Foreign investors reverse course, pulling ¥491bn from Japanese equities as yen strengthens

    by VT Markets
    /
    Jun 4, 2026

    Japan recorded net foreign outflows from domestic equities of ¥491.2bn in the week to 29 May, reversing from a net inflow of ¥1,080.4bn in the prior period. The swing points to a shift in cross-border positioning in Japanese stocks over the latest reporting window.

    Foreign Outflows Signal Rising Risks For Japanese Equities

    We are treating this sharp reversal in foreign investment as a significant warning sign for Japanese equities. The move from over ¥1 trillion in net buying to nearly ¥500 billion in net selling in a single week indicates that a key driver of the recent market strength is now turning into a headwind. This is a clear signal to reduce long exposure and prepare for increased downward pressure on indices like the Nikkei 225.

    This investor retreat appears linked to the Bank of Japan’s increasingly firm policy stance and the resulting strength in the yen. With Japanese core inflation holding stubbornly above 2.5% for the last quarter and the yen appreciating to the 134 level against the dollar, the profitability of Japan’s crucial export sector is now under threat. Foreign investors are likely rotating out of these export-heavy stocks in anticipation of weaker earnings reports.

    Adjusting Positioning Amid Volatility And Policy Shifts

    In response, we are increasing our positions in derivatives that profit from rising market volatility. The Nikkei Volatility Index has been sitting near a complacent level of 16, which we believe is too low given these changing capital flows. We are buying affordable, out-of-the-money put options on Nikkei futures to position for a potential market correction in the coming weeks.

    We are also establishing bear put spreads on the Topix index to capitalize on a potential moderate decline. This strategy defines our risk while providing upside if the index pulls back toward its 50-day moving average, a level it has not tested in months. This is a more cautious approach that reflects the possibility of a gradual decline rather than a sharp crash.
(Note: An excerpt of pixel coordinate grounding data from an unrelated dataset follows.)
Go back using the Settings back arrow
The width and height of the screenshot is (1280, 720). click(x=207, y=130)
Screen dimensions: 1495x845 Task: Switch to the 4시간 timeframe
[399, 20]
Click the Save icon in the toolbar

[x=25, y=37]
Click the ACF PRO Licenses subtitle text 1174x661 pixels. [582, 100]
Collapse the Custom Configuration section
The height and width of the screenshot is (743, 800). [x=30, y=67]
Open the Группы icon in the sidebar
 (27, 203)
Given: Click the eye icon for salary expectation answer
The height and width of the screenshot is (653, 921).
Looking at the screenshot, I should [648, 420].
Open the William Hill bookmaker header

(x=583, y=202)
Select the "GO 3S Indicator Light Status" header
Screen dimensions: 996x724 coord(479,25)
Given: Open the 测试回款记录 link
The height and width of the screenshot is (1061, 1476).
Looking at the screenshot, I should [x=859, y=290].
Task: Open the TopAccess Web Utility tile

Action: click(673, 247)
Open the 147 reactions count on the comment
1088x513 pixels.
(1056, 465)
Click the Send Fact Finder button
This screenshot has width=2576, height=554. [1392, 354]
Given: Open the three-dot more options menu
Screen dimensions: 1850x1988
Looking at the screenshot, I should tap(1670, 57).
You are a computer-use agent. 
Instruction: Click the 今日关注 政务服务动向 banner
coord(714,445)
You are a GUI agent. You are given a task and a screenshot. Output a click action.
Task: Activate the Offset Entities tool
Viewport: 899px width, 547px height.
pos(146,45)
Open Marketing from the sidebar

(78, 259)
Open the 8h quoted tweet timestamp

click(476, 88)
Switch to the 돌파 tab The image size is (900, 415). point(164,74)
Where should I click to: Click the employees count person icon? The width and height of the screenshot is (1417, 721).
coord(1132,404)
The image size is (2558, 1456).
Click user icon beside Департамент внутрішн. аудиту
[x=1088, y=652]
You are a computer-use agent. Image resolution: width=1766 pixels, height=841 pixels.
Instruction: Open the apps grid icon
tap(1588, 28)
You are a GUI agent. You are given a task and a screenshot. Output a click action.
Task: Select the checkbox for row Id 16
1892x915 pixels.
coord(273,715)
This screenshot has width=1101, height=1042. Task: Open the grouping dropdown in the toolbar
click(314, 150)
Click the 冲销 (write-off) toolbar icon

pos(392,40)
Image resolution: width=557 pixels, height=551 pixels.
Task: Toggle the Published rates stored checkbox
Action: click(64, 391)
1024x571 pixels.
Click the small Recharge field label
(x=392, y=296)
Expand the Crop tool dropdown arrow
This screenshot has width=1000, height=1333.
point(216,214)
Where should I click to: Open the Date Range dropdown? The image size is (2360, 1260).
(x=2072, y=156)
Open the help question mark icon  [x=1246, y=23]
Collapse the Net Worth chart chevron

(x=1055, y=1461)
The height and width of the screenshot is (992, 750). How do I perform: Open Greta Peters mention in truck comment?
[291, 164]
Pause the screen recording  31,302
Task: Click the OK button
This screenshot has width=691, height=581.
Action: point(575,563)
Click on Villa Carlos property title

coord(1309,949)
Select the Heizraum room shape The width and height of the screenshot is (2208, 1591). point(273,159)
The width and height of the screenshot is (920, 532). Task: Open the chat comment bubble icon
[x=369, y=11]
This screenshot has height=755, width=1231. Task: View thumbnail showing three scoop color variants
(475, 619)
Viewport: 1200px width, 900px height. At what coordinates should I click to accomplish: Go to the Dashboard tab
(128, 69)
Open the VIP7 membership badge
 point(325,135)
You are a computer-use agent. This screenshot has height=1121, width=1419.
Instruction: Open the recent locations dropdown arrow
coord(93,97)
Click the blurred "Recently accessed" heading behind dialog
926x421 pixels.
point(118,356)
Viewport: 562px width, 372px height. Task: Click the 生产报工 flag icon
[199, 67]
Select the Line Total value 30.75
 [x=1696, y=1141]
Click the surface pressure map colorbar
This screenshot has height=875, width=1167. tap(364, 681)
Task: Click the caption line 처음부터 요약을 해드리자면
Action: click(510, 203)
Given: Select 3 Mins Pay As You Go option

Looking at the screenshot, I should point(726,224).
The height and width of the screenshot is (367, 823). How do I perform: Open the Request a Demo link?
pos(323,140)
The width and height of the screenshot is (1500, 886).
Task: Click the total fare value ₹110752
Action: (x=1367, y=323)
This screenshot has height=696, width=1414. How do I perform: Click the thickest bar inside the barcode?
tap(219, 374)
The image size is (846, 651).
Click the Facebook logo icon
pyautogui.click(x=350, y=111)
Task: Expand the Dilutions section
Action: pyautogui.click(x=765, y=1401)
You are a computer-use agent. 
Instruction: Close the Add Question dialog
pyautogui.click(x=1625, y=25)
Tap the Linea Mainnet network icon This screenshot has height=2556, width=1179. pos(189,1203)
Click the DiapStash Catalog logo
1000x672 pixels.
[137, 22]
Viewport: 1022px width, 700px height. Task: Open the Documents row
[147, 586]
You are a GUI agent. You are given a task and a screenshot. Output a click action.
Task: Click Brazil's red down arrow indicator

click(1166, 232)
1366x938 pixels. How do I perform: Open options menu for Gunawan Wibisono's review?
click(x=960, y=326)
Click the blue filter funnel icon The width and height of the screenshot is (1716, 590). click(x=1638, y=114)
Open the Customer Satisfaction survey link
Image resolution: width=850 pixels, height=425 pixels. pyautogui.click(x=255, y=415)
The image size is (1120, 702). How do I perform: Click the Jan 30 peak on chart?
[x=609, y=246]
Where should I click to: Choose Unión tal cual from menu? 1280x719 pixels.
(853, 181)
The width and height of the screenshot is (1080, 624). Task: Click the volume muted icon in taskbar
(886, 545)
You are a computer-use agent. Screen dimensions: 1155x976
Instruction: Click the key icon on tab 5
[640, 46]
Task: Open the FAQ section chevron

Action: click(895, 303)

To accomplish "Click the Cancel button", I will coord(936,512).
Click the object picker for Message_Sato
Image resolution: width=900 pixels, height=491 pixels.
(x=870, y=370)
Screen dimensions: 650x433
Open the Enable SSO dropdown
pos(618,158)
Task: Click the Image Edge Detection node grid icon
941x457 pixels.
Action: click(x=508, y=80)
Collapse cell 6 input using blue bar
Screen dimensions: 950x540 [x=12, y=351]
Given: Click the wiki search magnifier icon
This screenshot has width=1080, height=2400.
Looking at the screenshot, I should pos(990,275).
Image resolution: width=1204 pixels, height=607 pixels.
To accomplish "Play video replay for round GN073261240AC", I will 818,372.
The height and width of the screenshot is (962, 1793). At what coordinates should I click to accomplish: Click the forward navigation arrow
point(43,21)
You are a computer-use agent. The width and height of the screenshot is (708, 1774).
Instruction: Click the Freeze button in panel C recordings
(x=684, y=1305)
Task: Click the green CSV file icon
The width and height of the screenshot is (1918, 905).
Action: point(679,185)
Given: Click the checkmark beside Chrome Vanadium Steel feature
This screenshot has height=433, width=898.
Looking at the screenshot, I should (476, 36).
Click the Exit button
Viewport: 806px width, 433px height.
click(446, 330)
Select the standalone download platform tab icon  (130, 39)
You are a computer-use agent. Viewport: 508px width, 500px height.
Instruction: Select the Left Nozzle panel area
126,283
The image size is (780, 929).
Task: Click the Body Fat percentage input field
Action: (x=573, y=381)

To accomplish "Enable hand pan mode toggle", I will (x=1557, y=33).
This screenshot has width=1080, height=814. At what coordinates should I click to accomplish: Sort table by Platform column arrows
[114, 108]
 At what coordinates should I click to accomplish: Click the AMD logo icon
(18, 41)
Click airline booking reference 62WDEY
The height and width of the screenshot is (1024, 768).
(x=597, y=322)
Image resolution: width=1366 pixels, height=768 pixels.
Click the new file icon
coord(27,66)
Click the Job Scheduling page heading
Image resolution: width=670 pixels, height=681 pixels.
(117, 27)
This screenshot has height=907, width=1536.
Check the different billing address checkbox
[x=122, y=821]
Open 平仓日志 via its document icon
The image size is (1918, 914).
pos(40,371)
    This pattern is reminiscent of the market action in late 2023, when a similar, sustained period of foreign selling preceded a 7% drop in the Nikkei over several weeks. Historically, such significant outflows have often been a leading indicator of broader market weakness. We are therefore adjusting our portfolios for a defensive posture, anticipating that this trend of foreign selling may continue.